_Entries provided_.
----------------------------------------

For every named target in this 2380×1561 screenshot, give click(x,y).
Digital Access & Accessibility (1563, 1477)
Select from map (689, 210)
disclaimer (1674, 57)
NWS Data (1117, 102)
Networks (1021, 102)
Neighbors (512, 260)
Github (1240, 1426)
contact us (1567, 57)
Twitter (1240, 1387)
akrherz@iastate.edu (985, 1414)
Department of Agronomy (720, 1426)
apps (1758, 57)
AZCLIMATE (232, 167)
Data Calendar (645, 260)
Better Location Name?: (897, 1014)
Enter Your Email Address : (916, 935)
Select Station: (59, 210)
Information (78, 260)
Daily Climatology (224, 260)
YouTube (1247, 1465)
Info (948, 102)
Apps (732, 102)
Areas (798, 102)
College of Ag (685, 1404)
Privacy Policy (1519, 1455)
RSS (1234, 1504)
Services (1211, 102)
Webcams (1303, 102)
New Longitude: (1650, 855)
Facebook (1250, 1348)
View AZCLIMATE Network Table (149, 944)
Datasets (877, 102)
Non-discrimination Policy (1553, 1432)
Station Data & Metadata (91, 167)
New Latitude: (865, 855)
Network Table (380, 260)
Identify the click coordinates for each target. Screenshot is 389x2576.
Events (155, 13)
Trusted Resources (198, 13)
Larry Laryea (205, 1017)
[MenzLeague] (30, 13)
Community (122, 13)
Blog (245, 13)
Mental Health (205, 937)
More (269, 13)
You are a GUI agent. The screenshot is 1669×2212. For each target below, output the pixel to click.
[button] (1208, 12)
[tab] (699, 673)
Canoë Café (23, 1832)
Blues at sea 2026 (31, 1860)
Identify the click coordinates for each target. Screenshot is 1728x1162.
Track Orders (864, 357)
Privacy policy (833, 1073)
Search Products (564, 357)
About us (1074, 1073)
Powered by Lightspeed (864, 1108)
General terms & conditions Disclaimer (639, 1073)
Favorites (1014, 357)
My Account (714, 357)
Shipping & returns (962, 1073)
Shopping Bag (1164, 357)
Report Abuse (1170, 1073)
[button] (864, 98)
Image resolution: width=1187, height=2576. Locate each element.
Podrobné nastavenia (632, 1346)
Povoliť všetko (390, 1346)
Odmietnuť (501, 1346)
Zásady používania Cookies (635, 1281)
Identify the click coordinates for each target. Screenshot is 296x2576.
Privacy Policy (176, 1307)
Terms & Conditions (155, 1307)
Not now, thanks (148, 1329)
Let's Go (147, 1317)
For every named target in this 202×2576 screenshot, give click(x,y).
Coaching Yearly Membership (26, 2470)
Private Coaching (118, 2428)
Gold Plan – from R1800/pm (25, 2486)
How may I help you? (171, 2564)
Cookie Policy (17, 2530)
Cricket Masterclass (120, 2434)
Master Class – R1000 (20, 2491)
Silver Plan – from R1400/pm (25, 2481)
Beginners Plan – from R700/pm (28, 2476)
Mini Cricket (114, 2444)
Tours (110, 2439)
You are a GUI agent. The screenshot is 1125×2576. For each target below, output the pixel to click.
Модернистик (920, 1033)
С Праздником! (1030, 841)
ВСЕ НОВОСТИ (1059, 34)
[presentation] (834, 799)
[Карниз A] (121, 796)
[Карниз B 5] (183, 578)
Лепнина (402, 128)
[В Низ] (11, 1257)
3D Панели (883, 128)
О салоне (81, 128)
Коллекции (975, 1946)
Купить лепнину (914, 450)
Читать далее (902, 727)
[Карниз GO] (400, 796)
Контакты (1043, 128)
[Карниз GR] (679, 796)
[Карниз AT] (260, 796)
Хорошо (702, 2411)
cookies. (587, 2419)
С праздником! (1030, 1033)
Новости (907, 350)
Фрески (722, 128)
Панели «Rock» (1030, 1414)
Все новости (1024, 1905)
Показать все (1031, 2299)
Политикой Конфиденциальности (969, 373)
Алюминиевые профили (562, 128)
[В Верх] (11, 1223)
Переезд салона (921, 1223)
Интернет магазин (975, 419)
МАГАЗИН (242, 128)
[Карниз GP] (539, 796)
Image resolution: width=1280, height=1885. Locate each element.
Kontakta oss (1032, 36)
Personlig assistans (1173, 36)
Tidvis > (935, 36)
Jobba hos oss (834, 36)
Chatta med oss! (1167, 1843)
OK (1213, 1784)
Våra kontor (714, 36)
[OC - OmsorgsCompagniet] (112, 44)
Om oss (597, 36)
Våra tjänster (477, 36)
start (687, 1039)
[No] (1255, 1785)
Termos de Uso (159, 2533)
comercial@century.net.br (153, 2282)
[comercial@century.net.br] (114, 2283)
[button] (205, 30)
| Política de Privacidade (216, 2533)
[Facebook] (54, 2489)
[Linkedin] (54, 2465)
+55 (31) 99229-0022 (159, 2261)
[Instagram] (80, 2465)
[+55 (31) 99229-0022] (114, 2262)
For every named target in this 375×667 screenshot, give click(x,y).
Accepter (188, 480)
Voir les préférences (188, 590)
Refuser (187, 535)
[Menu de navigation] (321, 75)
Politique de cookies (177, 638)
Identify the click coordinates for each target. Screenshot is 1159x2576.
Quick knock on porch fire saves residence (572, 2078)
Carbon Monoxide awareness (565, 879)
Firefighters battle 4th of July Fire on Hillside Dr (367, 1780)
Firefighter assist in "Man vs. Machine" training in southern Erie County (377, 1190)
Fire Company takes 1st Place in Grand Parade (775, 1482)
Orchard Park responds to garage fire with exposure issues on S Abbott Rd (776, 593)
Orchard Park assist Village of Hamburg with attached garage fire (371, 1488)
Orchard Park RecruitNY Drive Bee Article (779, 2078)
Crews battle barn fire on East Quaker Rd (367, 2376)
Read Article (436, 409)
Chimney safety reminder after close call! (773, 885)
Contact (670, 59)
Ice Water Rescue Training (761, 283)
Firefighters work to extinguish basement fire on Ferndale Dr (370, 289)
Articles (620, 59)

----------------------------------------

_How to complete this task_.
Please reproduce, exactly as they appear above, the lines from the line containing "С Праздником! (1030, 841)" up to and including the line containing "[+55 (31) 99229-0022] (114, 2262)".

_Exercise solution_.
С Праздником! (1030, 841)
ВСЕ НОВОСТИ (1059, 34)
[presentation] (834, 799)
[Карниз A] (121, 796)
[Карниз B 5] (183, 578)
Лепнина (402, 128)
[В Низ] (11, 1257)
3D Панели (883, 128)
О салоне (81, 128)
Коллекции (975, 1946)
Купить лепнину (914, 450)
Читать далее (902, 727)
[Карниз GO] (400, 796)
Контакты (1043, 128)
[Карниз GR] (679, 796)
[Карниз AT] (260, 796)
Хорошо (702, 2411)
cookies. (587, 2419)
С праздником! (1030, 1033)
Новости (907, 350)
Фрески (722, 128)
Панели «Rock» (1030, 1414)
Все новости (1024, 1905)
Показать все (1031, 2299)
Политикой Конфиденциальности (969, 373)
Алюминиевые профили (562, 128)
[В Верх] (11, 1223)
Переезд салона (921, 1223)
Интернет магазин (975, 419)
МАГАЗИН (242, 128)
[Карниз GP] (539, 796)
Image resolution: width=1280, height=1885. Locate each element.
Kontakta oss (1032, 36)
Personlig assistans (1173, 36)
Tidvis > (935, 36)
Jobba hos oss (834, 36)
Chatta med oss! (1167, 1843)
OK (1213, 1784)
Våra kontor (714, 36)
[OC - OmsorgsCompagniet] (112, 44)
Om oss (597, 36)
Våra tjänster (477, 36)
start (687, 1039)
[No] (1255, 1785)
Termos de Uso (159, 2533)
comercial@century.net.br (153, 2282)
[comercial@century.net.br] (114, 2283)
[button] (205, 30)
| Política de Privacidade (216, 2533)
[Facebook] (54, 2489)
[Linkedin] (54, 2465)
+55 (31) 99229-0022 (159, 2261)
[Instagram] (80, 2465)
[+55 (31) 99229-0022] (114, 2262)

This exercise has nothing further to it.